Some things do come to pass. I have witnessed the aurora borealis during years of living in northern British Columbia- standing on crisply frozen ground in below zero temperatures and watching as the lights rippled and dipped in a shifting electromagnetic colour field; I have delved into the world of physics to help me understand the phenomenon but I have not yet been to Lapland to see reindeer herders. I may never do so but I am deeply saddened by the prospect of another culture disappearing through our collective carelessness. The rate of ice melt due to warming is unstoppable; scientists predict that within 20 years there will be none at all thus leaving the Arctic Circle wide open for oil and gas exploration. I am deeply saddened at the plight of indigenous peoples across the planet whose lands are seized for mining, for gas extraction and for industrial development – the Huichol of the Sierra Madres in Mexico whose ancient rites will fail under the destruction of their sacred (ore rich) mountain, the Aboriginal people of the Kimberley region whose land and coast are to become a giant industrial site for the extraction and shipping of gas and for the traditional fisher folk of the Arabian coast in India where mangroves have made way for coal fired power stations.
And do we really believe that we are invincible and that climate change will miraculously turn itself around or miss us completely? That one day CO2 levels will drop of their own accord to those of pre industrial times? I’d like to think that we will all learn to leave the car in the garage; bring on the fast trains; create the technologies we know will slow and eventually reverse the process; use land for food production and leave coal and gas where they belong and, while I remember, that we will also graciously make room for the displaced of the world just as our ancestors made room for themselves in this, their new world. I choose to believe that if we begin in earnest right now future generations might just survive another thousand years and a reindeer herder live to take part in another migration across the tundra.

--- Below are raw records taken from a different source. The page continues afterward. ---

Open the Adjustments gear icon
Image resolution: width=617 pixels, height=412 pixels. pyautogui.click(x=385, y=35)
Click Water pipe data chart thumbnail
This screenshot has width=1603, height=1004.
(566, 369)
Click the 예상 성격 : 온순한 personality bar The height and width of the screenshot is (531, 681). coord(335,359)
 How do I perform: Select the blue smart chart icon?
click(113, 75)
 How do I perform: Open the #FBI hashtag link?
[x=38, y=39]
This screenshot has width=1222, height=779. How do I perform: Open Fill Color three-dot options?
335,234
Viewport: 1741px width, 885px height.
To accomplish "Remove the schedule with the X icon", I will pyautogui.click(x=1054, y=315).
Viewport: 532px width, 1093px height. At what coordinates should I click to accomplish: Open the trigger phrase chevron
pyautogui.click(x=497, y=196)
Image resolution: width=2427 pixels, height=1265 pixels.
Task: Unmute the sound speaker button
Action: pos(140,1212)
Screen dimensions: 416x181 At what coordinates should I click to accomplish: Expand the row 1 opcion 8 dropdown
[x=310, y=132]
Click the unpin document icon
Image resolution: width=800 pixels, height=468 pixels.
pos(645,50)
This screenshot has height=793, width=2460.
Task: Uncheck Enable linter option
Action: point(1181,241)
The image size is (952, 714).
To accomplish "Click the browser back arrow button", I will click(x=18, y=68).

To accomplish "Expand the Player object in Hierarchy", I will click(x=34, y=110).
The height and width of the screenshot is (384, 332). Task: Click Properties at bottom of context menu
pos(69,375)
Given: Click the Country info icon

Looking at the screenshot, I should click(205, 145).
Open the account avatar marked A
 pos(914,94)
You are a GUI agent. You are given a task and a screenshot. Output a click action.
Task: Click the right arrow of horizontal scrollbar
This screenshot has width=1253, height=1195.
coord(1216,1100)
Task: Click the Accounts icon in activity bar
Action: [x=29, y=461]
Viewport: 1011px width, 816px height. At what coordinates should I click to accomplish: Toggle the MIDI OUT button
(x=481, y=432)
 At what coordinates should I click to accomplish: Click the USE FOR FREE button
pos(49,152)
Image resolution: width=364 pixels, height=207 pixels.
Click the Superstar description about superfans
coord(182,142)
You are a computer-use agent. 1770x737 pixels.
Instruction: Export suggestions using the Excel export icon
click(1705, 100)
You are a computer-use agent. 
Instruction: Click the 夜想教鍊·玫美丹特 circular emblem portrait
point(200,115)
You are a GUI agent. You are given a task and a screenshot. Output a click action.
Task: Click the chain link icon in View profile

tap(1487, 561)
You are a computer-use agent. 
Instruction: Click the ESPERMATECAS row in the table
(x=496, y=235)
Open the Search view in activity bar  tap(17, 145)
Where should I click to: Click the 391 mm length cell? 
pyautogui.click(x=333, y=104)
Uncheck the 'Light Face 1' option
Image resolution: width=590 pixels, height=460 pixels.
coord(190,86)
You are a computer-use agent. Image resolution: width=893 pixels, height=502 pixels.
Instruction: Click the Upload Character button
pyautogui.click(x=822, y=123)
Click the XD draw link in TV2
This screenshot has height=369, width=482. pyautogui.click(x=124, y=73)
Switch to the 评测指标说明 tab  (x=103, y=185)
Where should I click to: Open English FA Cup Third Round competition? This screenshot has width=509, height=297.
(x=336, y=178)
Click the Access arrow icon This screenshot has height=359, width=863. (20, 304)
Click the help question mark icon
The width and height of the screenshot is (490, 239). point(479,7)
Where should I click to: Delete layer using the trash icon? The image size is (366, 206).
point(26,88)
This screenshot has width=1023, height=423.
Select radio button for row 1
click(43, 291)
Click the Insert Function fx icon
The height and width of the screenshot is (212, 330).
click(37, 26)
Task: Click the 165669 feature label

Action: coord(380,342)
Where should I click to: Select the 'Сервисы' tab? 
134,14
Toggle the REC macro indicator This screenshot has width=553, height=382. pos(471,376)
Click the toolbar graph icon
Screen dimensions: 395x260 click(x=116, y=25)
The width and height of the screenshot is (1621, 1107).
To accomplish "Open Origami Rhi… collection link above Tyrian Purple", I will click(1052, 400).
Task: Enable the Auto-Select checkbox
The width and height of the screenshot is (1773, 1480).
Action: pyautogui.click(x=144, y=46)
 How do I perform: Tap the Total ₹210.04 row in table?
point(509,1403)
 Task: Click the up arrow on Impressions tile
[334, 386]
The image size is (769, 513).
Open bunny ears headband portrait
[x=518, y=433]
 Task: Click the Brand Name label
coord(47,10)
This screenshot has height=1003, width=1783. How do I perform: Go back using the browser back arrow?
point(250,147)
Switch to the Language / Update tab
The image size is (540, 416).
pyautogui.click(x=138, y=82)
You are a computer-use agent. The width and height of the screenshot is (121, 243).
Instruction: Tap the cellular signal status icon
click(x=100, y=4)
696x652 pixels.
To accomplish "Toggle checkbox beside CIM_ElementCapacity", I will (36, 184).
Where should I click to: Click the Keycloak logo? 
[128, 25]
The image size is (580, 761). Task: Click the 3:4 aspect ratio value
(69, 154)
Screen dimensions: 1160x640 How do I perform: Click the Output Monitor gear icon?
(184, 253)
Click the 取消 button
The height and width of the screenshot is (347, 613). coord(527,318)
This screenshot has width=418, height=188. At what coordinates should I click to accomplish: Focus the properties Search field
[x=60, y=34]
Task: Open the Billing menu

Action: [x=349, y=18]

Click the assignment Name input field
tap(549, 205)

I have no ready images so I’ll invite you to engage your imagination and fill in the pictures that surround these words.
1. You can listen on line to the Arctic story on
2. Our trip to Newcastle was to visit the New Fibre Arts Gallery ‘Timeless Textiles’ owned and operated by Anne Kempton. Well worth a visit to admire and enjoy the creativity and ingenuity of local artists who work in the medium of textiles and most of whom display great environmental ethics in their uses of natural materials and plant dyes and creative reuse.